Mobile data is also growing, including usage of location based applications and usage of Internet from the mobile phone is leading to further increases in data about consumers.Increasingly , location based applications help to provide a much more relevant context to the data generated. Just mobile data is expected to grow to 15 exabytes by 2015.

People want to have more and more conversations online publicly , share pictures , activity and interact with a large number of people whom  they have never met. But resent that information being used or abused without their knowledge.

Also the Internet is increasingly being consolidated into a few players like Microsoft, Amazon, Google  and Facebook, who are unable to agree on agreements to share that data between themselves. Interestingly you can use Yahoo as a data middleman between Google and Facebook.

At the same time, more and more purchases are being done online by customers and Internet advertising has grown much above the rate of growth of other mediums of communication.
Internet retail sales have the advantage that better demand predictability can lead to lower inventories as retailers need not stock up displays to look good. An Amazon warehouse need not keep material to simply stock up it shelves like a K-Mart does.

Our Hypothesis – An Analogy with how Financial Data Marketing is managed offline

  1. Financial information regarding spending and saving is much more sensitive yet the presence of credit bureaus alleviates these concerns.
  2. Credit bureaus collect information from all sources, aggregate and anonymize the individual components accordingly.They use SSN as a unique identifier.
  3. The Internet has a unique number too , called the Internet Protocol Address (I.P) 
  4. Should there be a unique identifier like Internet Security Number for the Internet to ensure adequate balance between the need for privacy as well as the need for appropriate targeting? 

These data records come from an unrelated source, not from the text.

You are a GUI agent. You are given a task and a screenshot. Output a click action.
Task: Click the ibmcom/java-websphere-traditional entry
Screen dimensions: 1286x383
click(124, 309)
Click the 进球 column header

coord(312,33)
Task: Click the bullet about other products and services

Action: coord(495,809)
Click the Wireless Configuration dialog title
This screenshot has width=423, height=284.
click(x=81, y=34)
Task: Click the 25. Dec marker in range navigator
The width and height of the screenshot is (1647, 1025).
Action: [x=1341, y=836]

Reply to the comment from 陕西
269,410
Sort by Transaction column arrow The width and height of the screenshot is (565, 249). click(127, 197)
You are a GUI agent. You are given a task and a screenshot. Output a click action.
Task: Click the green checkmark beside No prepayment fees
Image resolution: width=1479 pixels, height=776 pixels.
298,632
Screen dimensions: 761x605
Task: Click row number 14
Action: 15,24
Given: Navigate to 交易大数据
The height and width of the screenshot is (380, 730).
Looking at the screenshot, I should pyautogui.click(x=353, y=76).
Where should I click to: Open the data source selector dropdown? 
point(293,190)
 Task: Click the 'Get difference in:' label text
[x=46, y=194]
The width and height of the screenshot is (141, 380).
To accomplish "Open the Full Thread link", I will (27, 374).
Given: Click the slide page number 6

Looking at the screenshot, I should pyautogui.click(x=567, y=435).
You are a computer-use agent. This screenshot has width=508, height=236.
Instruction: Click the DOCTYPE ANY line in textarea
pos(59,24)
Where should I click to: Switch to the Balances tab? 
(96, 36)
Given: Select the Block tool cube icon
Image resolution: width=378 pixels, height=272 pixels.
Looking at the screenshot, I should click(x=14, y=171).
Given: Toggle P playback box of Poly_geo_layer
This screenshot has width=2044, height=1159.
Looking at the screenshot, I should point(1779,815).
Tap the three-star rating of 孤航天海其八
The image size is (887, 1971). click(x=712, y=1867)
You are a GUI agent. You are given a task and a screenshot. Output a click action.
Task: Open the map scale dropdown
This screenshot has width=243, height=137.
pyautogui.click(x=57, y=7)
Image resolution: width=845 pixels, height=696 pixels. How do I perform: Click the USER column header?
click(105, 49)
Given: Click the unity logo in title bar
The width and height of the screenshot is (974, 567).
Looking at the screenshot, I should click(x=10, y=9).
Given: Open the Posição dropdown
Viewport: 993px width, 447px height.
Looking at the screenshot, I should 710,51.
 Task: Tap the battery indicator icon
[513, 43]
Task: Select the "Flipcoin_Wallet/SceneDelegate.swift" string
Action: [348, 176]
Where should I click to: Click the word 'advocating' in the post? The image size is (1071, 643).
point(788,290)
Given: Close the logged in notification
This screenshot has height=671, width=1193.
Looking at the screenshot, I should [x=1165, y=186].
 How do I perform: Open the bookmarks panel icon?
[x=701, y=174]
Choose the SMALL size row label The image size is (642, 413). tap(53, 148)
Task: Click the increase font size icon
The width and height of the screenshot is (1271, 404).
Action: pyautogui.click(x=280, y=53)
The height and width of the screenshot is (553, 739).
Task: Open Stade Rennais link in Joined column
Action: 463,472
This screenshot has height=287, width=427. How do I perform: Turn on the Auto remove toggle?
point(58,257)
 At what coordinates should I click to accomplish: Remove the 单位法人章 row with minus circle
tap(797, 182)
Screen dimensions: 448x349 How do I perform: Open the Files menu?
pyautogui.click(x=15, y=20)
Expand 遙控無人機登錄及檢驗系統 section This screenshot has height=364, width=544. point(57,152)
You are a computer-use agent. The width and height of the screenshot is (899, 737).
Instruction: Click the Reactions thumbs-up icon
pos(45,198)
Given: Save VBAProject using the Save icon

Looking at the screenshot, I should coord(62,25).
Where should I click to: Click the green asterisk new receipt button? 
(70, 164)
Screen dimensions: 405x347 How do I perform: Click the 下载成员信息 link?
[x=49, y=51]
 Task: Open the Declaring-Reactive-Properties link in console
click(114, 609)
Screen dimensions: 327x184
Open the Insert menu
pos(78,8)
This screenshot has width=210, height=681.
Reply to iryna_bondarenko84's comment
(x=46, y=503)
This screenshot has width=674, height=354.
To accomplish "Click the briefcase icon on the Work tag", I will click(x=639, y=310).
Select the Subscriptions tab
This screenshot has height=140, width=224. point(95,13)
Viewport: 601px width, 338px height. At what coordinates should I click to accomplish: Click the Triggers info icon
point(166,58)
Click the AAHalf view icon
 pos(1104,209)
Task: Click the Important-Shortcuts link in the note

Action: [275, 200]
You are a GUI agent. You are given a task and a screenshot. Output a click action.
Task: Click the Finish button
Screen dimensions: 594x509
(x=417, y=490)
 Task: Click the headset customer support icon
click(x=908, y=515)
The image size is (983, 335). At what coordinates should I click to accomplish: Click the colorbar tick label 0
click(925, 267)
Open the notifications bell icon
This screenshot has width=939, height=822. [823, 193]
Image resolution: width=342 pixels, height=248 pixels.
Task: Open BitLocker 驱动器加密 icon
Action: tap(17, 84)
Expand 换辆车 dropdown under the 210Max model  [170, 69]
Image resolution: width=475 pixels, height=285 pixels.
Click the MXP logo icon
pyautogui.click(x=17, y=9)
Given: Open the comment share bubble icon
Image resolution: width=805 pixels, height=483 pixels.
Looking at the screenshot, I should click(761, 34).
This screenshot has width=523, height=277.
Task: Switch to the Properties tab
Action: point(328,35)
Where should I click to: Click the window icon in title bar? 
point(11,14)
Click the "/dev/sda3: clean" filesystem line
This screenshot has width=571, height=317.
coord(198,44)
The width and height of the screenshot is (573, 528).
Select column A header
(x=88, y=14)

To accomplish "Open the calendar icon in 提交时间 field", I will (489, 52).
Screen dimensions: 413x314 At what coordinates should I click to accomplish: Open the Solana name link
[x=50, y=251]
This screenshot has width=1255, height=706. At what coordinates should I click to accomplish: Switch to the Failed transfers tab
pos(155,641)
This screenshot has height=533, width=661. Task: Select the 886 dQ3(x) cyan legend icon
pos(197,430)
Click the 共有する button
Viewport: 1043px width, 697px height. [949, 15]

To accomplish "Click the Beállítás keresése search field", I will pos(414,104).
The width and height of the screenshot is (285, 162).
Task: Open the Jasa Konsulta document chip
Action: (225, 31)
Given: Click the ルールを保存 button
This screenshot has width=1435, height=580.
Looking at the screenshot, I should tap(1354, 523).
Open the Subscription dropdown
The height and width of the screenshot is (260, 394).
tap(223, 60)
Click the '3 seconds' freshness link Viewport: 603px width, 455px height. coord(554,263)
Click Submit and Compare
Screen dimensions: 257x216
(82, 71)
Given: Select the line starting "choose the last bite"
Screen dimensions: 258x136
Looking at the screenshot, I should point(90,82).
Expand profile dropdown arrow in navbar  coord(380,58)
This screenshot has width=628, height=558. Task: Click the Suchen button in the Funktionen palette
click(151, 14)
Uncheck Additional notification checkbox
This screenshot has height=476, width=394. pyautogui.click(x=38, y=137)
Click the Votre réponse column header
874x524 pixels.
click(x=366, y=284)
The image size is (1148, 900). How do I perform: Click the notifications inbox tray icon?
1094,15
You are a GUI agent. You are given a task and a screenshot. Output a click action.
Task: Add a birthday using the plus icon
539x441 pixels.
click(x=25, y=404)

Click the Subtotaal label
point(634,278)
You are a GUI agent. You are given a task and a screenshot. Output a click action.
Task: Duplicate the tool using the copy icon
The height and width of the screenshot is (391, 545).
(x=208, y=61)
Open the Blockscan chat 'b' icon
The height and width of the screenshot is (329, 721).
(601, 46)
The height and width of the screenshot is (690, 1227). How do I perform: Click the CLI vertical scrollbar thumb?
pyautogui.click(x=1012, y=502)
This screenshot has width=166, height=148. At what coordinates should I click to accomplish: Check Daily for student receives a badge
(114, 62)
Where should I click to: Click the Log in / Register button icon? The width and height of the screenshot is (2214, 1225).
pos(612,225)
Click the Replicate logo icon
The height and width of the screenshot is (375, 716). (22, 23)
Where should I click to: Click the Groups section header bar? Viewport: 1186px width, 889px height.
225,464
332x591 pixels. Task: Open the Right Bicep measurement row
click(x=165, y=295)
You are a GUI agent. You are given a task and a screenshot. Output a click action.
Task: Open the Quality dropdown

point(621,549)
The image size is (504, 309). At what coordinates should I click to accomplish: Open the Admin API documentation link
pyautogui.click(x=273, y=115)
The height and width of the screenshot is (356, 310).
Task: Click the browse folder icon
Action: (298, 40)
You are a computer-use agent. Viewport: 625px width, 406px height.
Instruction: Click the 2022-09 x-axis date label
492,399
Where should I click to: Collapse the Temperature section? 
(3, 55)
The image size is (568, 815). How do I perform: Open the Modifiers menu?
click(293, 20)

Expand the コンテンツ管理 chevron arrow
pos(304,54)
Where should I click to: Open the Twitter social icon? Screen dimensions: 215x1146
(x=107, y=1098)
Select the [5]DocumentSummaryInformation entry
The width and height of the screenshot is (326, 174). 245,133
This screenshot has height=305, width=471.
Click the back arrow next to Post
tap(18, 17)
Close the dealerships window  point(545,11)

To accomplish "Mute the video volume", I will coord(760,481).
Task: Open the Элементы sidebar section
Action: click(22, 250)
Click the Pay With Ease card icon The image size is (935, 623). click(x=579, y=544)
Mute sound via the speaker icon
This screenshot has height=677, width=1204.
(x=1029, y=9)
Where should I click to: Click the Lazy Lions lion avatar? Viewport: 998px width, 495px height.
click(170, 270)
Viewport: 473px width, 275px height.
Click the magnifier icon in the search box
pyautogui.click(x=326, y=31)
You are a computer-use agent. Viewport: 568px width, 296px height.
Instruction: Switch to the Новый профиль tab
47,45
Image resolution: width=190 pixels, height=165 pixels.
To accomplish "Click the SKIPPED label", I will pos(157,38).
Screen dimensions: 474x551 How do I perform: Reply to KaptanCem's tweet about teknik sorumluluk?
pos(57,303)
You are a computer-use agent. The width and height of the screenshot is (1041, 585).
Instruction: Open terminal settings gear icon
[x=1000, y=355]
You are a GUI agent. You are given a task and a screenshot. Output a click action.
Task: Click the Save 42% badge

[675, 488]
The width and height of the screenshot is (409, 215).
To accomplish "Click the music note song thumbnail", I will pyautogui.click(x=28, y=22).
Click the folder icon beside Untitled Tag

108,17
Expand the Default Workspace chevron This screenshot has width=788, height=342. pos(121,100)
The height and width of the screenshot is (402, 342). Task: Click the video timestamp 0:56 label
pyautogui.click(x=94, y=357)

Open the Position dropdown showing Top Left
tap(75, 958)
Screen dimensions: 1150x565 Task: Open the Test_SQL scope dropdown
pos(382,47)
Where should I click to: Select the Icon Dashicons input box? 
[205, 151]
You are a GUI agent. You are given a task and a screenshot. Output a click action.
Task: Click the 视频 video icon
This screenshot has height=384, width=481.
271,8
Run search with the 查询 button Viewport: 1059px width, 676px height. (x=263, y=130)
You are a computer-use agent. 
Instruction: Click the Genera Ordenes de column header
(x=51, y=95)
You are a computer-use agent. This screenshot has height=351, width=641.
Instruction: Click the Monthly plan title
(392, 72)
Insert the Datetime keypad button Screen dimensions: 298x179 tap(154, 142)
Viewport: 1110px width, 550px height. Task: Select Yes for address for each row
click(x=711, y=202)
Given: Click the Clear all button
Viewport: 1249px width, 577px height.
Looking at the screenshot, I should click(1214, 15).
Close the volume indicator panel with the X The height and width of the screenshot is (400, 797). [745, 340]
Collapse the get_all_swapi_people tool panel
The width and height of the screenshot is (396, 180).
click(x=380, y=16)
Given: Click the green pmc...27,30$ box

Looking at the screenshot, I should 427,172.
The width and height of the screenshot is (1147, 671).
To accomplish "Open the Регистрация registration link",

After all, no one complains about privacy intrusions if their credit bureau data is aggregated , rolled up, and anonymized and turned into a propensity model for sending them direct mailers.

Advertising using Social Media and Internet

https://www.facebook.com/about/ads/#stories

1. A business creates an ad
Let’s say a gym opens in your neighborhood. The owner creates an ad to get people to come in for a free workout.
2. Facebook gets paid to deliver the ad
The owner sends the ad to Facebook and describes who should see it: people who live nearby and like running.
The right people see the ad
3. Facebook only shows you the ad if you live in town and like to run. That’s how advertisers reach you without knowing who you are.

Adding in credit bureau data and legislative regulation for anonymizing  and handling privacy data can expand the internet selling market, which is much more efficient from a supply chain perspective than the offline display and shop models.

Privacy Regulations on Marketing using Internet data
Should laws on opt out and do not mail, do not call, lists be extended to do not show ads , do not collect information on social media. In the offline world, you can choose to be part of direct marketing or opt out of direct marketing by enrolling yourself in various do not solicit lists. On the internet the only option from advertisements is to use the Adblock plugin if you are Google Chrome or Firefox browser user. Even Facebook gives you many more ads than you need to see.

One reason for so many ads on the Internet is lack of central anonymize data repositories for giving high quality data to these marketing companies.Software that can be used for social media analytics is already available off the shelf.

The growth of the Internet has helped carved out a big industry for Internet web analytics so it is a matter of time before social media analytics becomes a multi billion dollar business as well. What new developments would be unleashed in this brave new world is just a matter of time, and of course of the social media data!